## [About this task]
Below are some records; return each one exactly as written.
++++++++++++++++++++
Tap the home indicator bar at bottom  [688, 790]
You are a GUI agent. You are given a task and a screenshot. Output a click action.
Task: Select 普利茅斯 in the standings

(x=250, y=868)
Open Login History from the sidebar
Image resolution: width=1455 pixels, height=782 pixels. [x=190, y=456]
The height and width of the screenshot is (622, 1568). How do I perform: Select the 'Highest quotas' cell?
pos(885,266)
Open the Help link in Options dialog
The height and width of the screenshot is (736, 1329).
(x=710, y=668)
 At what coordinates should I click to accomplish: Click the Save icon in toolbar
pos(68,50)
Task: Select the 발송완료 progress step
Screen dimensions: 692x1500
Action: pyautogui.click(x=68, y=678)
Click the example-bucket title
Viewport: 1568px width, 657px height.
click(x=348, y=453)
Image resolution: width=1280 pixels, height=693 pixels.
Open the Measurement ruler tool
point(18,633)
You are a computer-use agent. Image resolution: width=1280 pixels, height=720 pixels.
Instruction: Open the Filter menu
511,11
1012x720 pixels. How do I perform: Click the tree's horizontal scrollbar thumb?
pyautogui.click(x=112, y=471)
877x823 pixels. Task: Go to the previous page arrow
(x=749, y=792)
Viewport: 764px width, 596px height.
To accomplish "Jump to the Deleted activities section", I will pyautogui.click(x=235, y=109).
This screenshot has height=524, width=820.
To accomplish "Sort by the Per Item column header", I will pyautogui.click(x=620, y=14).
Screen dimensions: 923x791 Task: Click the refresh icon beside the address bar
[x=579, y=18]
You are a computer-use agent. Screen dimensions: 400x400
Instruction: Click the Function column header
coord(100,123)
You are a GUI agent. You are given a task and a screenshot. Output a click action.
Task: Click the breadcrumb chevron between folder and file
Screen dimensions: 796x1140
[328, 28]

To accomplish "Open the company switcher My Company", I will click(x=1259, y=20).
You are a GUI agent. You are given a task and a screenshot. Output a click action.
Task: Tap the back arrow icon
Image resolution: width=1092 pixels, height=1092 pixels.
++++++++++++++++++++
## [Exercise response]
Tap the home indicator bar at bottom  [688, 790]
You are a GUI agent. You are given a task and a screenshot. Output a click action.
Task: Select 普利茅斯 in the standings

(x=250, y=868)
Open Login History from the sidebar
Image resolution: width=1455 pixels, height=782 pixels. [x=190, y=456]
The height and width of the screenshot is (622, 1568). How do I perform: Select the 'Highest quotas' cell?
pos(885,266)
Open the Help link in Options dialog
The height and width of the screenshot is (736, 1329).
(x=710, y=668)
 At what coordinates should I click to accomplish: Click the Save icon in toolbar
pos(68,50)
Task: Select the 발송완료 progress step
Screen dimensions: 692x1500
Action: pyautogui.click(x=68, y=678)
Click the example-bucket title
Viewport: 1568px width, 657px height.
click(x=348, y=453)
Image resolution: width=1280 pixels, height=693 pixels.
Open the Measurement ruler tool
point(18,633)
You are a computer-use agent. Image resolution: width=1280 pixels, height=720 pixels.
Instruction: Open the Filter menu
511,11
1012x720 pixels. How do I perform: Click the tree's horizontal scrollbar thumb?
pyautogui.click(x=112, y=471)
877x823 pixels. Task: Go to the previous page arrow
(x=749, y=792)
Viewport: 764px width, 596px height.
To accomplish "Jump to the Deleted activities section", I will pyautogui.click(x=235, y=109).
This screenshot has height=524, width=820.
To accomplish "Sort by the Per Item column header", I will pyautogui.click(x=620, y=14).
Screen dimensions: 923x791 Task: Click the refresh icon beside the address bar
[x=579, y=18]
You are a computer-use agent. Screen dimensions: 400x400
Instruction: Click the Function column header
coord(100,123)
You are a GUI agent. You are given a task and a screenshot. Output a click action.
Task: Click the breadcrumb chevron between folder and file
Screen dimensions: 796x1140
[328, 28]

To accomplish "Open the company switcher My Company", I will click(x=1259, y=20).
You are a GUI agent. You are given a task and a screenshot. Output a click action.
Task: Tap the back arrow icon
Image resolution: width=1092 pixels, height=1092 pixels.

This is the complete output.